The most accurate way to calculate how many solar panels you need is by basing it on your energy usage rather than your home size. You could have a huge house and use very little electricity, thus needing fewer panels. But, in general, bigger houses tend to use more electricity. We made a table that gives a general idea of how many solar panels are needed on average to run different home sizes:
|Home size||Estimated monthly energy usage||Number of solar panels needed*|
|1,000 square feet||440 kWh||9|
|1,500 square feet||660 kWh||14|
|2,000 square feet||880 kWh||18|
|2,500 square feet||1,100 kWh||23|
|3,000 square feet||1,320 kWh||27|
*Based on 400-watt panels and 4 daily peak sun hours
How many solar panels can fit on your roof?

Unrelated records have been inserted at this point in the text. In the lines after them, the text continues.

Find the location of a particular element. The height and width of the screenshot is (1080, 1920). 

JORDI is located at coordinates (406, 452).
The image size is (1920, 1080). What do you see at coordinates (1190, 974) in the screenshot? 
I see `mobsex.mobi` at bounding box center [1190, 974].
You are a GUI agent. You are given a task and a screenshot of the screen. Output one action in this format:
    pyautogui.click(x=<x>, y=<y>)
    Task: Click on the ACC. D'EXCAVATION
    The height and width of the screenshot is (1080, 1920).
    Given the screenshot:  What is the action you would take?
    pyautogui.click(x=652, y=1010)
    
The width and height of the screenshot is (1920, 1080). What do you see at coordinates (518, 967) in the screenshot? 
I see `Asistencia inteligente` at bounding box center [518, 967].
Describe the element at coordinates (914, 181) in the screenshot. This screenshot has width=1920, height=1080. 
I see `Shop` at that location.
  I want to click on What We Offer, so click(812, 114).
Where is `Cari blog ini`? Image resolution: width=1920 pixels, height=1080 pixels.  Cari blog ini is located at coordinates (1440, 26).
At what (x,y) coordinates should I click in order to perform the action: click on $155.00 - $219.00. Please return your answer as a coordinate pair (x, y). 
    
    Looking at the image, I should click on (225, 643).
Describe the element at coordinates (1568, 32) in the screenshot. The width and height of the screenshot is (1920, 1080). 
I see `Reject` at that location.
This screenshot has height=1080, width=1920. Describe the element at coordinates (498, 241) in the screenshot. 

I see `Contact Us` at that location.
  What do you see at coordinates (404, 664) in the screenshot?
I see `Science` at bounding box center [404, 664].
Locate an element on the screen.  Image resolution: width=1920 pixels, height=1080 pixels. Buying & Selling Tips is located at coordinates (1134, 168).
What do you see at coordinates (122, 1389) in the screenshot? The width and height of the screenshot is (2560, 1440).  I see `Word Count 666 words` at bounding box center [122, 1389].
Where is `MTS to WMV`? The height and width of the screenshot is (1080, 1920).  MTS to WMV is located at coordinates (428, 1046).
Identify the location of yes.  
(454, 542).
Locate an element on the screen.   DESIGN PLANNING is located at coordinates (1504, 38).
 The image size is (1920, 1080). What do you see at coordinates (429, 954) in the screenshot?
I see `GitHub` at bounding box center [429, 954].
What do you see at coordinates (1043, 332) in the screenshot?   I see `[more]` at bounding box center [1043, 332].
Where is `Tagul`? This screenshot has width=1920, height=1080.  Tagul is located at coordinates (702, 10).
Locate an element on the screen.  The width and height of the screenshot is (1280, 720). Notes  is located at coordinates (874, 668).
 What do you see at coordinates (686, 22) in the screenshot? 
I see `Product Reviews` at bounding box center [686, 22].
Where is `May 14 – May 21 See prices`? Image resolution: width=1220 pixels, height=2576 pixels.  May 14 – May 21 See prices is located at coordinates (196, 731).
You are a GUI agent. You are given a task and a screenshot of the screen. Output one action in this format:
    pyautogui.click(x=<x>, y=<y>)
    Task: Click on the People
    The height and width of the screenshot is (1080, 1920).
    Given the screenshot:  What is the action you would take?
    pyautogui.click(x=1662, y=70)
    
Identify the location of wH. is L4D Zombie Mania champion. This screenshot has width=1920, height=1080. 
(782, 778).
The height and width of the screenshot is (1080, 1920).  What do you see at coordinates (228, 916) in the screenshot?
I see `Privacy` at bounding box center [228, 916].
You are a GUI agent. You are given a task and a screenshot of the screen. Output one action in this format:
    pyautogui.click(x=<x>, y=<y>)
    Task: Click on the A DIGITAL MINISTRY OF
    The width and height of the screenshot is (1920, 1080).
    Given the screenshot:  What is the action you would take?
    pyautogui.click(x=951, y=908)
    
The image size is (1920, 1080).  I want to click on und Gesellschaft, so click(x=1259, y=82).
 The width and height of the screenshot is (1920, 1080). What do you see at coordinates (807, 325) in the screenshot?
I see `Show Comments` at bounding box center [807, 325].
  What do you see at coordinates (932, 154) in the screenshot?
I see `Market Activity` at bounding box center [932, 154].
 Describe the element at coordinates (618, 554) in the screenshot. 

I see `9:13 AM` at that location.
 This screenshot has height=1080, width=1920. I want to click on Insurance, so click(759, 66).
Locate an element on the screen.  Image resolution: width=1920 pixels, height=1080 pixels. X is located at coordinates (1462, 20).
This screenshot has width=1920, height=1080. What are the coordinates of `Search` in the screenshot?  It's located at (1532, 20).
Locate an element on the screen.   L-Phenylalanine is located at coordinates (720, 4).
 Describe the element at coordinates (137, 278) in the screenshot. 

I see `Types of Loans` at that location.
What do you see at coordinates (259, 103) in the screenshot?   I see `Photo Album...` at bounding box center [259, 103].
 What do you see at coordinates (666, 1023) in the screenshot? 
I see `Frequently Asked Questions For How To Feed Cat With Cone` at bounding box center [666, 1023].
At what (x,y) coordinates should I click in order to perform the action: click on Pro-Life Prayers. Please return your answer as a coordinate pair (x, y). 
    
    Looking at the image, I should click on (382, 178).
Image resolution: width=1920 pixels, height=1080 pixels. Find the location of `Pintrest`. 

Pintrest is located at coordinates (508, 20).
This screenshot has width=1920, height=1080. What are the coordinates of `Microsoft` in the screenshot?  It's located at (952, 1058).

The average solar installation will require between 260 and 340 square feet of roof space. To find out how much roof space your solar system needs, just multiply the number of panels you need by 17.55 square feet, which is the area of most residential solar panels sold today. The following table outlines how much roof space different system sizes use:
|System size||Number of panels*||Approx. roof space required|
|4 kW||10||176 sq. feet|
|6 kW||15||264 sq. feet|
|8 kW||20||351 sq. feet|
|10 kW||25||439 sq. feet|
|12 kW||30||527 sq. feet|
|14 kW||35||615 sq. feet|
*Based on 400-watt panels
If you have limited roof space, you may need high-efficiency panels or panels with a higher power output to install fewer panels while still covering your energy needs.
Your roof matters! Not all roofs are good for solar. Depending on your roof direction, shading, and tilt, you may need to install more solar panels. Ideally, solar panels should be installed on south-facing roofs that get lots of sun. These factors are harder to quantity on your own, but we take them into account in our solar panel calculator.
Do solar panels make sense for my home?
Solar panels are a great investment for many homeowners and can often significantly reduce or even eliminate monthly electricity costs.
The best way to determine how many solar panels you need to lower your utility bill is by getting quotes from qualified local solar companies. Solar installers can look at your home's characteristics and determine exactly how many panels you need and how much they can save you.
In the meantime, using the steps in this article can give you a rough estimate of how many photovoltaic solar panels you need to power your home with clean, renewable energy. You can also use our solar calculator to find reliable installers near you and get on your way to savings.
- The average U.S. home will need between 15 and 19 solar panels to cover its electricity bills.
- Three main factors impact how many solar panels you need: your energy usage, the sunlight in your area, and the solar panels you choose.
- An average solar system will cost between $12,000 and $17,000 and require between 260 and 340 square feet of roof space.
- Larger homes typically use more energy and therefore need more solar panels.